- [TEXT SHOWN]
####
I had a vision of this somehow very innocent African couple touring Europe and America picked up hither and thither by well meaning  groups vying to support them for a whole variety of reasons, some worthy others  utterly misguided.
They  were on their way to Hastings next where their son is due to get married. If the bride is anything like the mother I think it will be a case of marry in Hastings repent at leisure.        Image of Fr. Bill worrying that I might write something libellous.

Saturday 14 July 2012

Snooping and prying


Sometimes I think I lead a rather odd life. Today 11th July 2012 I had breakfast consisting of a stale old roll left from some I made last week after  impulsively trying out Kamut, an Egyptian bread flour which it said on the bag, contains lots of selenium.  I also had a piece of Hovis wholemeal toast from a bag of bread I found unopened on the pavement outside my flat.  I also found a beef tomato in good condition on the pavement in Chiswick yesterday and ate that. Perhaps I am turning into one of those people who eats road kill?

Set off for the Titian exhibition at the National Gallery,  in the rain as usual, and the bus driver pointed out that my umbrella was “all broken up.” I told him I  had only used it twice. I  was nurturing the futile desire to  “get some wear out of it,” just like my mother would have done.

There are three paintings on show, Diana and Callisto, Diana and Actaeon, and the Death of Actaeon, all made for Philip II of Spain in about 1551. If you are trying to find anything good about Philip of Spain and his vicious reign, this must be it.
These great paintings are  together again for the first time since the 18th century,  but not for long as two of them are soon off to Scotland on permanent loan, so I for one will never see them again.
I tried to foment some anti-Scottish feeling about this among the old ladies and unemployed gathered in the gallery, it’s a free exhibition,  and they were suitably disgruntled.  
Attached to this show are  some contemporary installations by Chris Ofili who is famous for his elephant dung, Conrad Shawcross and Mark Wallinger. Don’t know what they are famous for but it’s bound to be something disturbing.  There are also  three ballets opening at the Royal Opera House called Metamorphosis, tying  in with Titian’s work.  
We had a look at set design, costumes, a film shot very close up and low down of ballet rehearsals, and at the installations and paintings. Very dreary they were apart from an installation by Wallinger consisting of  a locked wooden box containing a  naked woman inside having a wash. Several women change places during the day to do this chilly task.
####
- [GIVEN TASK A]
According to the diary text, which flour did the writer impulsively try out?
The diary text and the entries have no connection to each other.

- [SUPPLIED MATERIAL]
####
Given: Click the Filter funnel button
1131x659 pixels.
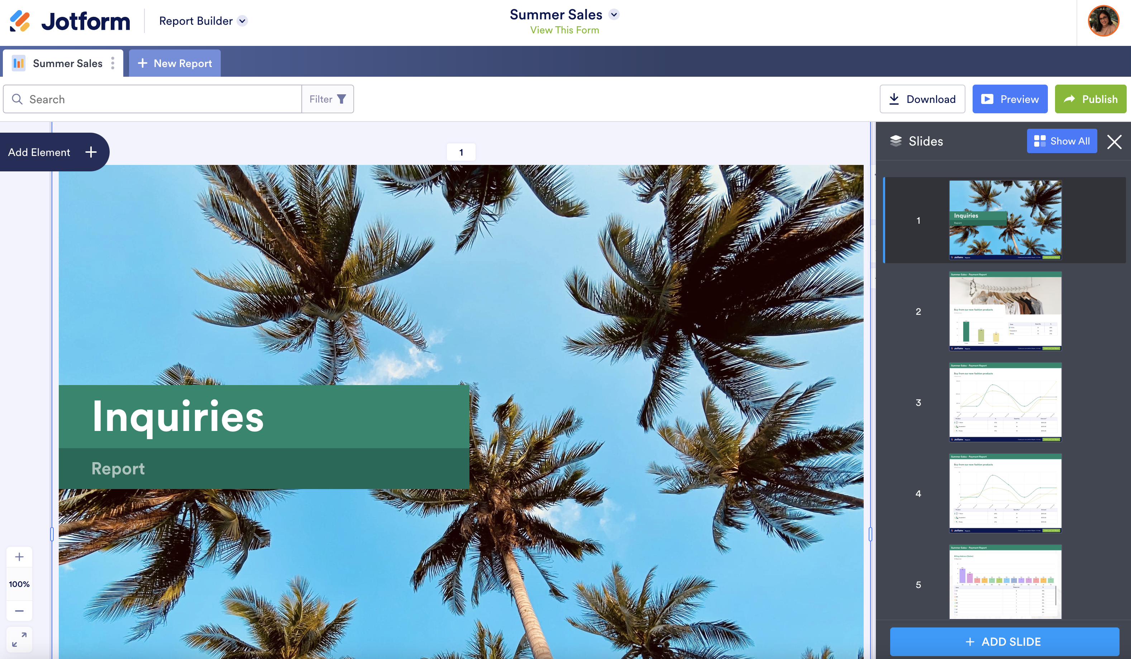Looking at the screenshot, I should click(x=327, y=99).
####
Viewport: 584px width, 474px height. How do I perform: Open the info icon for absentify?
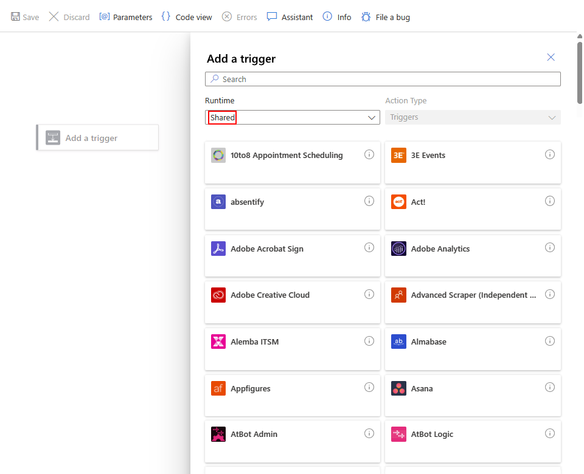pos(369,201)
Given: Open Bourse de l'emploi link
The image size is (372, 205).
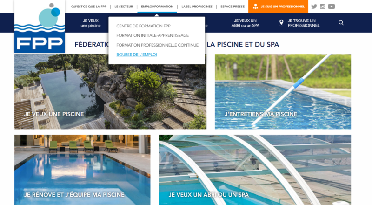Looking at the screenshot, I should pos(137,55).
####
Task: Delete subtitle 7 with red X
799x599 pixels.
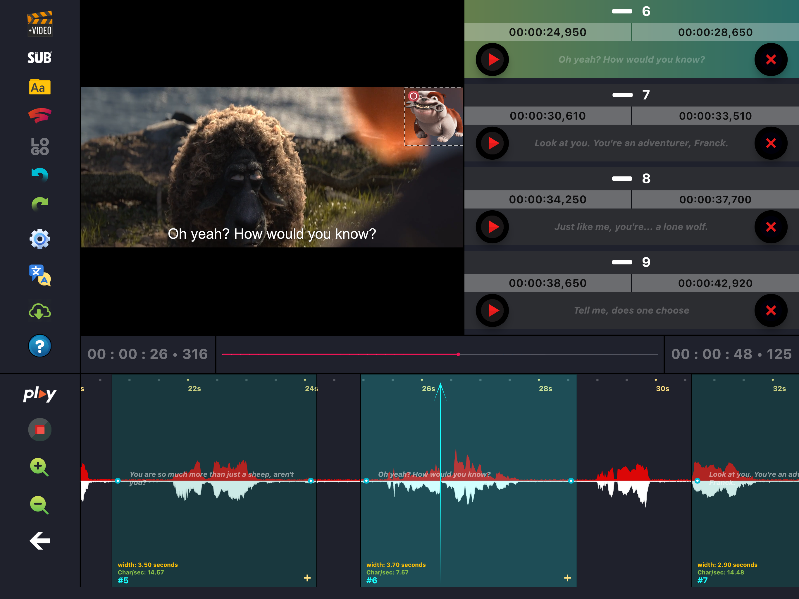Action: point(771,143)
####
- [GIVEN TASK B]
Reproduce the entries line for line, starting at the line containing "Given: Click the Filter funnel button" and ending at the line containing "Looking at the screenshot, I should click(x=327, y=99).", and leave the pictures out.

- [EXERCISE OUTPUT A]
Kamut, an Egyptian bread flour.

- [EXERCISE OUTPUT B]
Given: Click the Filter funnel button
1131x659 pixels.
Looking at the screenshot, I should click(x=327, y=99).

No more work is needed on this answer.